- [WHAT YOU NEED TO DO]: In the listing below, copy out word for word the lines starting with the one containing "Open trigger settings with the T icon" and continuing through the one containing "I will 132,185.".

Data on locating visible targets:
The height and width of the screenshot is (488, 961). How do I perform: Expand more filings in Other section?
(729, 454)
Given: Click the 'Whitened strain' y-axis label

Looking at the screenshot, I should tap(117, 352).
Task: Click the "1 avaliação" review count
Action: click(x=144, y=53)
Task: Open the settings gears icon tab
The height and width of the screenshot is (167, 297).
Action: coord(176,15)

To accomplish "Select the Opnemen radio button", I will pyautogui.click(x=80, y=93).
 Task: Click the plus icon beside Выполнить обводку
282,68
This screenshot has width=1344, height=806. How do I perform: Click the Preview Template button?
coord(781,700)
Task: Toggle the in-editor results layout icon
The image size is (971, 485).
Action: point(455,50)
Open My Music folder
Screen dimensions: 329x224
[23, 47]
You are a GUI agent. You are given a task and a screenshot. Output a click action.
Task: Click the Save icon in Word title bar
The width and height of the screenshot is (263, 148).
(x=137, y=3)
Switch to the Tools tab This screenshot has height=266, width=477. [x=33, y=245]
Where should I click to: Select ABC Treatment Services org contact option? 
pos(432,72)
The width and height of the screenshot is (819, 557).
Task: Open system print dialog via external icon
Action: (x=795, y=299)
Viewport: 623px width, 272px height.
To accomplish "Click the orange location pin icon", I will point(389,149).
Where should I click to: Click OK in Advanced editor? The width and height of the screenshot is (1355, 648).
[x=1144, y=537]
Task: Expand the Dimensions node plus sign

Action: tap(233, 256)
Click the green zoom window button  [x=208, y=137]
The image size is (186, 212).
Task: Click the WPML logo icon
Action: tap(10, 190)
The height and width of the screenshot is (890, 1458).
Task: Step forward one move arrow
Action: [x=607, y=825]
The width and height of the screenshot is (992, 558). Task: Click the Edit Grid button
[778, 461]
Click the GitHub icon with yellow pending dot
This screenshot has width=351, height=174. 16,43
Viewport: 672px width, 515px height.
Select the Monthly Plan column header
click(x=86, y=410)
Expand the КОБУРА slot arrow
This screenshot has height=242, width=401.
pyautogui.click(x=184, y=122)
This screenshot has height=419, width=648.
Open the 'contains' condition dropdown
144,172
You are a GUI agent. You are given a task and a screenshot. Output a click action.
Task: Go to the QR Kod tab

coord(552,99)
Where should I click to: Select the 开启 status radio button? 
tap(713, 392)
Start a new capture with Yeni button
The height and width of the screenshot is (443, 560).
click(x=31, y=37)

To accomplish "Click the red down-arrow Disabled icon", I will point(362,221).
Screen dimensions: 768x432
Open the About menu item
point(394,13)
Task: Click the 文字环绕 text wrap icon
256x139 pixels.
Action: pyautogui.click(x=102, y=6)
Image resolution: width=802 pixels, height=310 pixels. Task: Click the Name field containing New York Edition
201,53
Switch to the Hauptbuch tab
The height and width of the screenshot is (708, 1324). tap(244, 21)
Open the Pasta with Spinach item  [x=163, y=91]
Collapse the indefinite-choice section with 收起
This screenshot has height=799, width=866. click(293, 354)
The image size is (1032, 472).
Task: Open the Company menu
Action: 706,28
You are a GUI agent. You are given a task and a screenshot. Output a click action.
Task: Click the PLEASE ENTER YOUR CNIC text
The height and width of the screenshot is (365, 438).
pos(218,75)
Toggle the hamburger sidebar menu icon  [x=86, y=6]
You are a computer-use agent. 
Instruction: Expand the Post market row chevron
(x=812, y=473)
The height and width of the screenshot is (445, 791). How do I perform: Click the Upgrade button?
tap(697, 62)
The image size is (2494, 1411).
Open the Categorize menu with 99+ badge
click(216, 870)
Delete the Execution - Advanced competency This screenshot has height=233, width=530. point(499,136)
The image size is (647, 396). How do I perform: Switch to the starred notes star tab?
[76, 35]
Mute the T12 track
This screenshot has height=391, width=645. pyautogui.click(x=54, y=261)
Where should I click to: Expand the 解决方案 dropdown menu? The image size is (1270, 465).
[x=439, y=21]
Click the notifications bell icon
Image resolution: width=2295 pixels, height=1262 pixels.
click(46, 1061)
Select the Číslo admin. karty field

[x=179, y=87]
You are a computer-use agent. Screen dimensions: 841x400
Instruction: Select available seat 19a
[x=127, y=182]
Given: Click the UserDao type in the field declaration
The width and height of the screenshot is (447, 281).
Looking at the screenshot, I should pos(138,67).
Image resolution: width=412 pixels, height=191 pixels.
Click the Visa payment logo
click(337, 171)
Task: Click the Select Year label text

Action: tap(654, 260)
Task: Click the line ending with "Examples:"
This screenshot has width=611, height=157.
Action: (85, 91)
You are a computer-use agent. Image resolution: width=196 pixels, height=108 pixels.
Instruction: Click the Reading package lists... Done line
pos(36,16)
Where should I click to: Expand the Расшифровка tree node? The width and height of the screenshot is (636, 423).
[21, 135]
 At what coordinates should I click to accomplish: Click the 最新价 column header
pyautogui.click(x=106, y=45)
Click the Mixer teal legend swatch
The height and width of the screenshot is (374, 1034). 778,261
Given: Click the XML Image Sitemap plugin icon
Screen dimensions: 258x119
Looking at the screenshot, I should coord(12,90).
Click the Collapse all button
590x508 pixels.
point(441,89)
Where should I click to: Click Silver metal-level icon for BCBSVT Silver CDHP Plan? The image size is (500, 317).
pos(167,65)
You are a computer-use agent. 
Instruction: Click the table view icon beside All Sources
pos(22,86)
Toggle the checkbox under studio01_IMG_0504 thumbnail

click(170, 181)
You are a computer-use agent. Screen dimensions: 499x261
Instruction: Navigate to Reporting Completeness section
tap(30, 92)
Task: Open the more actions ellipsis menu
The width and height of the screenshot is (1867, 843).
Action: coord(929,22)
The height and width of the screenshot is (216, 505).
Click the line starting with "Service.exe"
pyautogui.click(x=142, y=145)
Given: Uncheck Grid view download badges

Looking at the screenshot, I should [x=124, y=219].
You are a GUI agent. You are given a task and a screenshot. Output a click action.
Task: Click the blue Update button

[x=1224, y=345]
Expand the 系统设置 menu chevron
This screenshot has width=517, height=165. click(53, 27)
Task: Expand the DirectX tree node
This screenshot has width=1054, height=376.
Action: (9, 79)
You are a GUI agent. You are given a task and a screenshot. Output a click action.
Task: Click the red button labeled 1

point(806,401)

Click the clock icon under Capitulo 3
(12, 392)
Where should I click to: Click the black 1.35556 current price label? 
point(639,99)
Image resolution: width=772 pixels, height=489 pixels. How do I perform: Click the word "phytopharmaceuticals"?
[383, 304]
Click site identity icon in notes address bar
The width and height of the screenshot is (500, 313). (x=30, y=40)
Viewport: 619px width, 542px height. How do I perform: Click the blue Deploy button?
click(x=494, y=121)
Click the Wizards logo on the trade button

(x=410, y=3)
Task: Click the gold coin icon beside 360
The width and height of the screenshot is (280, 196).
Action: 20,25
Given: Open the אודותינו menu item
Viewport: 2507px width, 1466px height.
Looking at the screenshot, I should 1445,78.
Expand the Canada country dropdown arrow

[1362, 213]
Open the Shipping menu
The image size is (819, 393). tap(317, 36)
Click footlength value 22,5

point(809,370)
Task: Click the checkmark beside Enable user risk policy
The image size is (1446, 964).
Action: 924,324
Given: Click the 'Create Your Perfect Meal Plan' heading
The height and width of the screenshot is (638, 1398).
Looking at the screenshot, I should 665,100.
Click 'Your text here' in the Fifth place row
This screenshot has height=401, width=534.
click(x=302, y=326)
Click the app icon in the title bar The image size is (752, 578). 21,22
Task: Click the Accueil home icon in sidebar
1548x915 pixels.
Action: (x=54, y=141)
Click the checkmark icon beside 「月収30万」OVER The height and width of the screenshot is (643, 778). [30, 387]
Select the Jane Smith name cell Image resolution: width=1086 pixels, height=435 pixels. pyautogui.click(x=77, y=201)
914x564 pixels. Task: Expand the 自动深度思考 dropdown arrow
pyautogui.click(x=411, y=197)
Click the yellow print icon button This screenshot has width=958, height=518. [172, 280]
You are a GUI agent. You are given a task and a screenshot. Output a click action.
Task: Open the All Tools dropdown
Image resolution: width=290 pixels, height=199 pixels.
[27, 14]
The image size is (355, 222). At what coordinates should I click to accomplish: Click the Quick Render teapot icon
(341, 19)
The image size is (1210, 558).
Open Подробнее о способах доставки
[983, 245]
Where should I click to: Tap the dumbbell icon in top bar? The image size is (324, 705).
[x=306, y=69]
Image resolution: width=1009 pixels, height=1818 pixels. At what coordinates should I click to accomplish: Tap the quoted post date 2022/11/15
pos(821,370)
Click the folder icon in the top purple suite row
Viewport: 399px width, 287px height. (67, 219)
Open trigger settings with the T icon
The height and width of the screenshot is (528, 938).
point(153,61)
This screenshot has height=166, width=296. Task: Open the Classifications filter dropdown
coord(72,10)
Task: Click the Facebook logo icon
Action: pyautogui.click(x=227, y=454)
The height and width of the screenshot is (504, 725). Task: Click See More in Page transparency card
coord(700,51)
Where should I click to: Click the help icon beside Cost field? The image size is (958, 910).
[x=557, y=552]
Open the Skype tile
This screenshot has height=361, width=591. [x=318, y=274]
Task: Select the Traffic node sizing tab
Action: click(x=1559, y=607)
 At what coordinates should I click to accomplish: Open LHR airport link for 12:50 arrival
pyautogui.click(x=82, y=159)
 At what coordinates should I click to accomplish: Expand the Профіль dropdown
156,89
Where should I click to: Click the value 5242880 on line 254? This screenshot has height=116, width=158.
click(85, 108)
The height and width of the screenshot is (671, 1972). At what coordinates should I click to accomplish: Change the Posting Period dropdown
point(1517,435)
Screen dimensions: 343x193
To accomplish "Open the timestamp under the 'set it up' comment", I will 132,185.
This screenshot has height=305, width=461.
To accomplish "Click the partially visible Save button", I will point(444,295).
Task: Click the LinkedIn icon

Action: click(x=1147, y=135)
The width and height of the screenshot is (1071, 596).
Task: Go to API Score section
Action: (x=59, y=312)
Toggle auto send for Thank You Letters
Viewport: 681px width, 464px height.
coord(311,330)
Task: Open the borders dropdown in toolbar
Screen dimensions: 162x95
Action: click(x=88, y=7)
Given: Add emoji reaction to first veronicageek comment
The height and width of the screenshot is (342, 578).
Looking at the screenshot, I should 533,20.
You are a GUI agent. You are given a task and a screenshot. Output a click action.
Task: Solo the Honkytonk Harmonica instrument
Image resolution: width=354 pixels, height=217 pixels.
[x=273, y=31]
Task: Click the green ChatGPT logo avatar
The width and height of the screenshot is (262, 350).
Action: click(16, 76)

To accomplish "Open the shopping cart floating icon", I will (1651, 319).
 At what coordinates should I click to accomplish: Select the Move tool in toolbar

- [WORKED SOLUTION]:
Open trigger settings with the T icon
The height and width of the screenshot is (528, 938).
point(153,61)
This screenshot has height=166, width=296. Task: Open the Classifications filter dropdown
coord(72,10)
Task: Click the Facebook logo icon
Action: pyautogui.click(x=227, y=454)
The height and width of the screenshot is (504, 725). Task: Click See More in Page transparency card
coord(700,51)
Where should I click to: Click the help icon beside Cost field? The image size is (958, 910).
[x=557, y=552]
Open the Skype tile
This screenshot has height=361, width=591. [x=318, y=274]
Task: Select the Traffic node sizing tab
Action: click(x=1559, y=607)
 At what coordinates should I click to accomplish: Open LHR airport link for 12:50 arrival
pyautogui.click(x=82, y=159)
 At what coordinates should I click to accomplish: Expand the Профіль dropdown
156,89
Where should I click to: Click the value 5242880 on line 254? This screenshot has height=116, width=158.
click(85, 108)
The height and width of the screenshot is (671, 1972). At what coordinates should I click to accomplish: Change the Posting Period dropdown
point(1517,435)
Screen dimensions: 343x193
To accomplish "Open the timestamp under the 'set it up' comment", I will 132,185.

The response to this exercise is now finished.